> **Problem statement**
Reproduce the passage of the court opinion that begins with the words containing "reasonably foreseeable by" and ends with "timely appealed.", word for word.
[Start Text to read]
UNITED STATES COURT OF APPEALS

FOR THE FIFTH CIRCUIT

No. 91-8581 Summary Calendar

UNITED STATES OF AMERICA,

Plaintiff-Appellee,

versus

ROBERT BRUCE THOMAS,

Defendant-Appellant.

Appeal from the United States District Court For the Western District of Texas

( June 2, 1992)

Before POLITZ, Chief Judge, SMITH and WIENER, Circuit Judges.

POLITZ, Chief Judge:

Having pleaded guilty to possession with intent to distribute

marihuana, 21 U.S.C. § 841(a)(1), and money-laundering, 18 U.S.C.

§§ 1956(a)(1)(B)(i), 2, and sentenced to concurrent 72-month and

60-month terms followed by three years supervised release, Robert

Bruce Thomas appeals his sentence, contending that the district

court erred in calculating his base offense level and by refusing

to decrease his offense level for minor or minimal participation. Finding no error, we affirm.

Background

Thomas was charged in three counts of a 44-count indictment

involving 29 defendants accused of operating an international drug

ring. Pursuant to a plea agreement he entered guilty pleas to

possession with intent to distribute marihuana and money-

laundering. The charges were based on his involvement in a

45-kilogram marihuana transaction. The presentence report

recommended, however, that Thomas's sentencing level be calculated

using the l50 kilograms of cocaine equivalency attributed to the

full conspiracy. Thomas objected and argued at the sentencing

hearing that his involvement was limited to the single marihuana

transaction and was minimal or minor. U.S.S.G. § 3B1.2. The court

granted a two-point reduction for acceptance of responsibility but

declined to decrease the offense level for minor or minimal

participation. The court found that Thomas was an average

participant. Refusing to impute the entire drug ring volume to

Thomas, the court estimated that the amount of drug activity

reasonably foreseeable by Thomas was double the amount of his

45-kilogram marihuana transaction, thus placing him at the level of

80 to 100 kilograms of marihuana. He was sentenced accordingly and

timely appealed.
[End Text to read]
[Start Records]
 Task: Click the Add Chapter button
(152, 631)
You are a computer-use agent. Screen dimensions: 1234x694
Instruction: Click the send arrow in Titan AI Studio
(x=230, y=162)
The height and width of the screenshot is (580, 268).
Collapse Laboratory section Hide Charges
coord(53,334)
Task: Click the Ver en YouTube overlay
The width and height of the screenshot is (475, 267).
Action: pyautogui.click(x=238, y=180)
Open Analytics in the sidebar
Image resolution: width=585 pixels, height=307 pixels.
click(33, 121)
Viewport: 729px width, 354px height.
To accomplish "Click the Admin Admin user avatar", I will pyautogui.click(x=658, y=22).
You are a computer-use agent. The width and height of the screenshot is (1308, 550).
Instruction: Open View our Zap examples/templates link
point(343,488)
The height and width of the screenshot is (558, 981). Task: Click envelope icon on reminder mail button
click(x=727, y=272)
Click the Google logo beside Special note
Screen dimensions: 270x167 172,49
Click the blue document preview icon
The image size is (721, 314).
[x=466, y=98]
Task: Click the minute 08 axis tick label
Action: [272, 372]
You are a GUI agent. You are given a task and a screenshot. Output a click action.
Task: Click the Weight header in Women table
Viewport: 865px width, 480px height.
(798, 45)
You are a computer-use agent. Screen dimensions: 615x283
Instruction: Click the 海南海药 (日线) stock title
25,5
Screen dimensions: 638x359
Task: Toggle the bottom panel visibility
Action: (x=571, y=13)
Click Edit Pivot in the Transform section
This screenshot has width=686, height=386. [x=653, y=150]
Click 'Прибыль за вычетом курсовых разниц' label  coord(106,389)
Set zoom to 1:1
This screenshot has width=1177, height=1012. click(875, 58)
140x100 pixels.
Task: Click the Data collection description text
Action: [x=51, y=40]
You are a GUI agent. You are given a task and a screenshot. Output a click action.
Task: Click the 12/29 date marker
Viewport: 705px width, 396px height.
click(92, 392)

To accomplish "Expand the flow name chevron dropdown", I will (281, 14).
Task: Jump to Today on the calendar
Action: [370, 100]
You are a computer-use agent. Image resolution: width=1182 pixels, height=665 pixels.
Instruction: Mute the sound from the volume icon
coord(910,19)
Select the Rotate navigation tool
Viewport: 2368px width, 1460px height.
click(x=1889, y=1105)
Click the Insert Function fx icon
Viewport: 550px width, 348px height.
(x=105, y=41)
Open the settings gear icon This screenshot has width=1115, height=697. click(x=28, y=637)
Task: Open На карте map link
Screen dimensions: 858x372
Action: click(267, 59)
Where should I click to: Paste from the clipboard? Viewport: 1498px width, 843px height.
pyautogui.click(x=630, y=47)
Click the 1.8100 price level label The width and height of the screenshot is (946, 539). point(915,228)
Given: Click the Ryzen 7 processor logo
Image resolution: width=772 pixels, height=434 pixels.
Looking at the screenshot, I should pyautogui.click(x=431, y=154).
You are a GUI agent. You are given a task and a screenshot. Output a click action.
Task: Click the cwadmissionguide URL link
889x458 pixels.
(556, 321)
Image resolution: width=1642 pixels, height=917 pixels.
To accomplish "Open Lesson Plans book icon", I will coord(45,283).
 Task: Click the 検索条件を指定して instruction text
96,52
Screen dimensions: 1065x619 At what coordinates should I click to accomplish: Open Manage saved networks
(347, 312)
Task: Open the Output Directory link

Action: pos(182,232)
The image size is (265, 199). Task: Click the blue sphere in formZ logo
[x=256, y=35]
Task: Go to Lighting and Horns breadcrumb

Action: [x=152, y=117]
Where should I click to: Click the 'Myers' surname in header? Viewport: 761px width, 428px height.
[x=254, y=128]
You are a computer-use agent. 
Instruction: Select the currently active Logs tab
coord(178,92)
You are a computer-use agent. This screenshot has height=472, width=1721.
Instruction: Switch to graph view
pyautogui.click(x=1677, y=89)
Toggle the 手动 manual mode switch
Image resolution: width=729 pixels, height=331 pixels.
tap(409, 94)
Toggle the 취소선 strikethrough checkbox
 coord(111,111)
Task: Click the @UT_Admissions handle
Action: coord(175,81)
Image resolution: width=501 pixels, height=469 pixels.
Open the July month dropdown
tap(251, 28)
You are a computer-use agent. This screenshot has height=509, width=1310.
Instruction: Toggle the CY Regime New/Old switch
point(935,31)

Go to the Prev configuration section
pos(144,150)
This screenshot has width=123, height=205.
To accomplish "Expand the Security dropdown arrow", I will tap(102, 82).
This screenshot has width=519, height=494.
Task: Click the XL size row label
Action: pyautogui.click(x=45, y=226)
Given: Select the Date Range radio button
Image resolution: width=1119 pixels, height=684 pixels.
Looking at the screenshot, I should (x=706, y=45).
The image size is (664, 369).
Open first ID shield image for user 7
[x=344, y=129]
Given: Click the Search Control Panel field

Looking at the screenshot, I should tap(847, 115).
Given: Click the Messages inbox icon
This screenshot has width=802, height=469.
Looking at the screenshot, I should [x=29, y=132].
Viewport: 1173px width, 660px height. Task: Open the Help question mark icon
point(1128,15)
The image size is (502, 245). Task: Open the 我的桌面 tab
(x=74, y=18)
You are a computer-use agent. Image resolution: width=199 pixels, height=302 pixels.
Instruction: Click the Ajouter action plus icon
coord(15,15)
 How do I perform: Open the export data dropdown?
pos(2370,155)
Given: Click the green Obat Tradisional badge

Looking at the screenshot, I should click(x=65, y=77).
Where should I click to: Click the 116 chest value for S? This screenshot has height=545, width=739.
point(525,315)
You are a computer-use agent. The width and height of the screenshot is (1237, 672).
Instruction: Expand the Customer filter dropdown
[End Records]
> **Solution**
reasonably foreseeable by Thomas was double the amount of his

45-kilogram marihuana transaction, thus placing him at the level of

80 to 100 kilograms of marihuana. He was sentenced accordingly and

timely appealed.